Safety Tips For Using A Generator

Please take extra caution if using a portable generator during extended power outages. Portable generators do provide a good source of temporary power, but if they are installed or used improperly, they can be deadly.

The Occupational Safety and Health Administration (OSHA) offers the following cautions on the use of gas-powered generators:
Shock and Electrocution
- Don’t connect your generator directly to your home’s wiring. Connecting a portable electric generator directly to your household wiring can be deadly to you and others. A generator that is directly connected to your home’s wiring can “backfeed” onto the power lines connected to your home. Utility transformers can then “step-up” or increase this “backfeed” to thousands of volts — enough to kill a utility lineman making outage repairs a long way from your house.
- The only safe way to connect a portable electric generator to your existing wiring is to have a licensed electrical contractor install a transfer switch. The transfer switch transfers power from the utility power lines to the power coming from your generator.
- To prevent electrical shock, make sure your generator is properly grounded. Consult your manufacturer’s manual for correct grounding and safety procedures. 

Other Useful Tips

  • Set the generator outside or vent the exhaust outside to prevent carbon monoxide from entering the home.
  • Attach a ground wire to the generator to assure proper grounding. Without proper grounding, the ungrounded system may use you for the ground rod and you could be electrocuted.
  • Use fresh gasoline when possible. If the generator is likely to sit long periods of time before being run again, use a gasoline stabilizer.
  • Start your generator at least once a month and let it run for a few minutes. If your generator has a battery, trickle charge the battery from time to time to ensure it is ready to go.

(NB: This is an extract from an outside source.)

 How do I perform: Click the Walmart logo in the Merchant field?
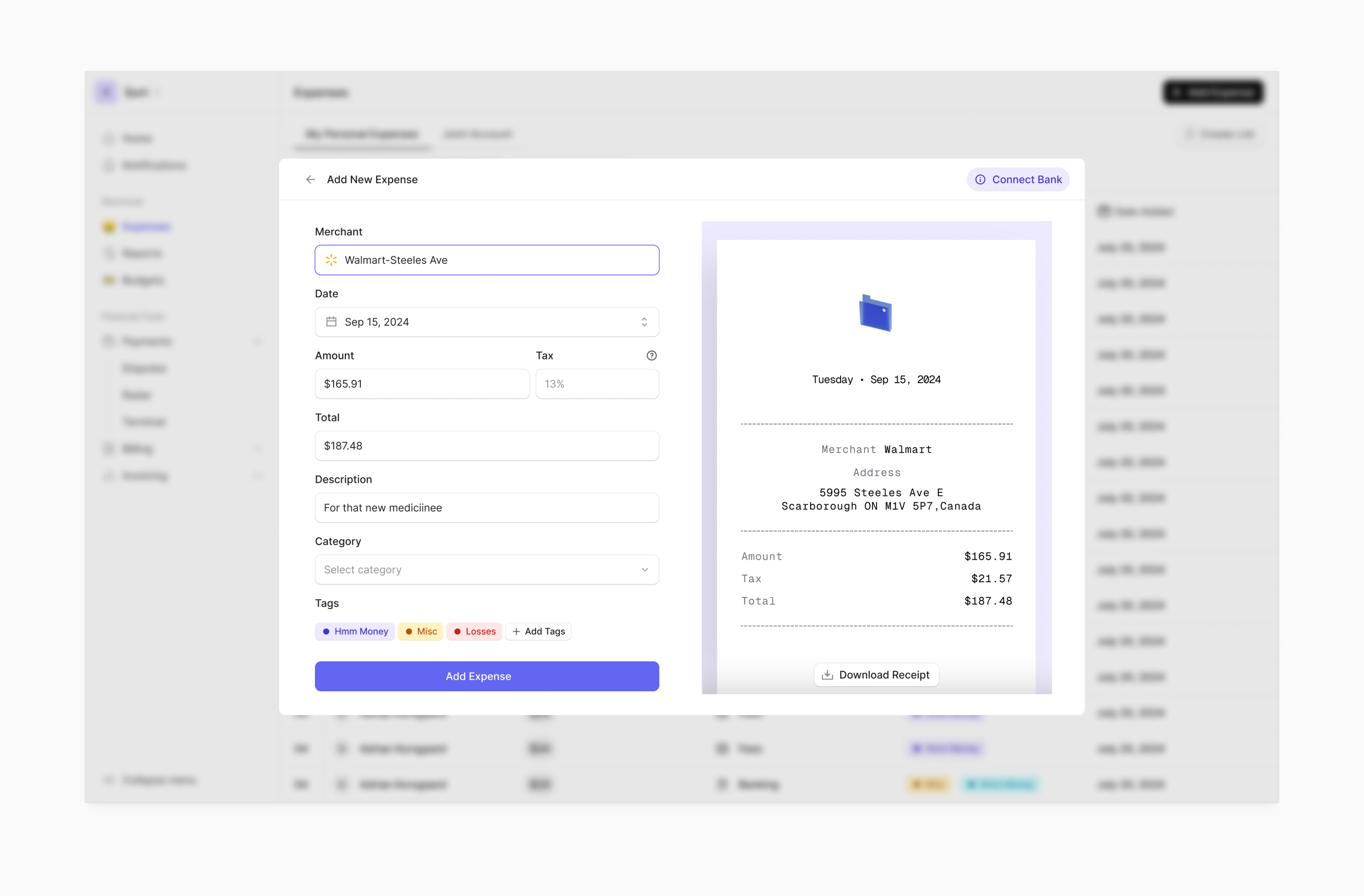(x=331, y=260)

When Operating A Generator, DO NOT ...

... Run the generator in an attached garage. It will still allow fumes to penetrate the home. Keep it away from the home's windows and doors also.

... Use frayed or defective extension cords.

... Run the generator in the rain or snow. Keep it in a shed, under an overhang, or a portable shelter if possible.

... Add gasoline to a generator that is running. Always shut off the generator and let it cool down before refilling it.